The New York Times Magazine – July 25, 2012

This may sounds like a sequel to “The Da Vinci Code” but the mystery surrounding the Aleppo codex is rooted in reality. Who holds the missing pages of the Volume to which countless blessings and curses have been attributed, perhaps in connection to the mysterious marking found in the text, believed by some to be a Divine code?  National and religious sentiments, ancient fears and prejudices all play a role in this mystery, which takes the reader to a shadowy world of lies, cover-ups, theft, disinformation and even one very genuine corpse.

From the story:

One day this spring, on the condition that I not reveal any details of its location nor the stringent security measures in place to protect its contents, I entered a hidden vault at the Israel Museum and gazed upon the Aleppo Codex — the oldest, most complete, most accurate text of the Hebrew Bible.
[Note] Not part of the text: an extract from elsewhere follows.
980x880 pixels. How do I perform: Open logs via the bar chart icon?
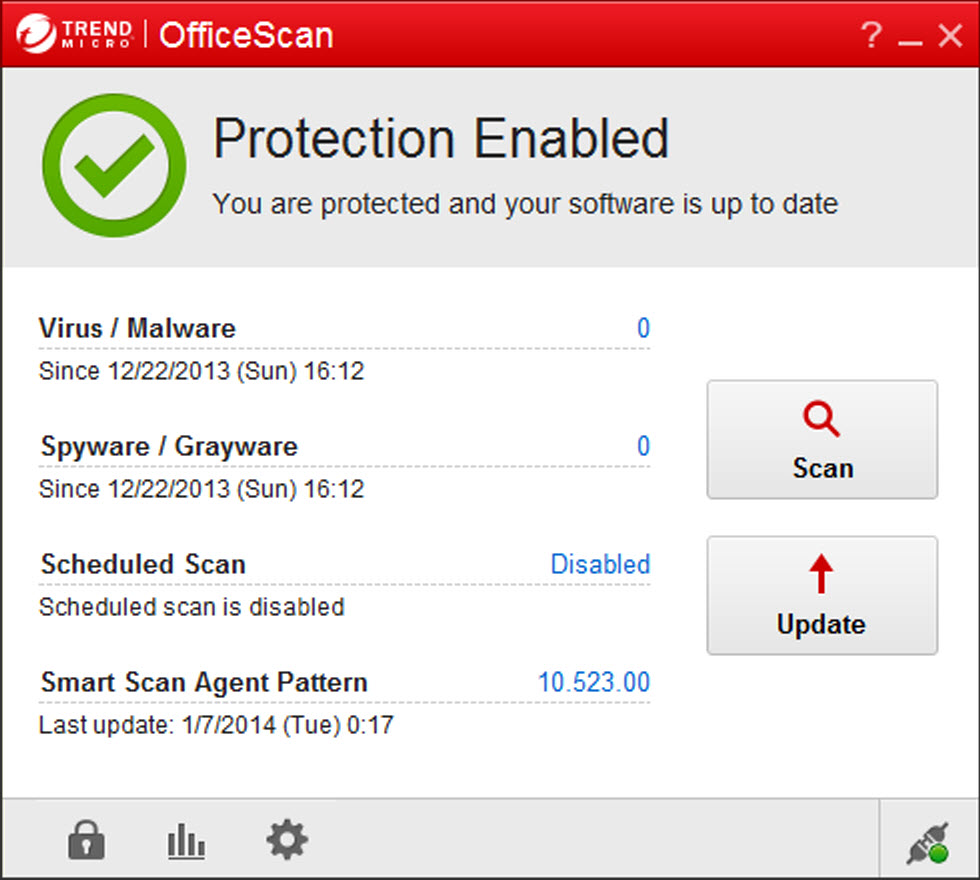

The story of how it arrived here, in Jerusalem, is a tale of ancient fears and modern prejudices, one that touches on one of the rawest nerves in Israeli society: the clash of cultures between Jews from Arab countries and the European Jews, or Ashkenazim, who controlled the country during its formative years. And the story of how some 200 pages of the codex went missing — and to this day remain the object of searches carried out around the globe by biblical scholars, private investigators, shadowy businessmen and the Mossad, Israel’s intelligence agency — is one of the great mysteries in Jewish history.

As a small group of us stood in a circle inside the vault in which the codex now resides, Michael Maggen, the head of the museum’s paper-conservation lab, donned a pair of gloves and carefully lifted one of its unbound pages, covered with three columns of beautiful calligraphy, for us to see. The pages were made from animal hides that were stretched and bleached and cut to make parchment; the scribe’s ink was made of powdered tree galls mixed with iron sulfate and black soot. “Considering the difficult conditions that the manuscript suffered over a great many years,” James Snyder, the museum’s director, said, “it is in remarkably excellent condition.” Snyder was happy to talk about how fortunate the museum was to be able to display the codex alongside the 2,000-year-old Dead Sea Scrolls and about the painstaking restoration that has taken place. But he refused to speculate on the sensitive question of where the missing pages, which constitute about 40 percent of the codex and whose value is estimated to be in the many millions of dollars, might be and how they might have disappeared.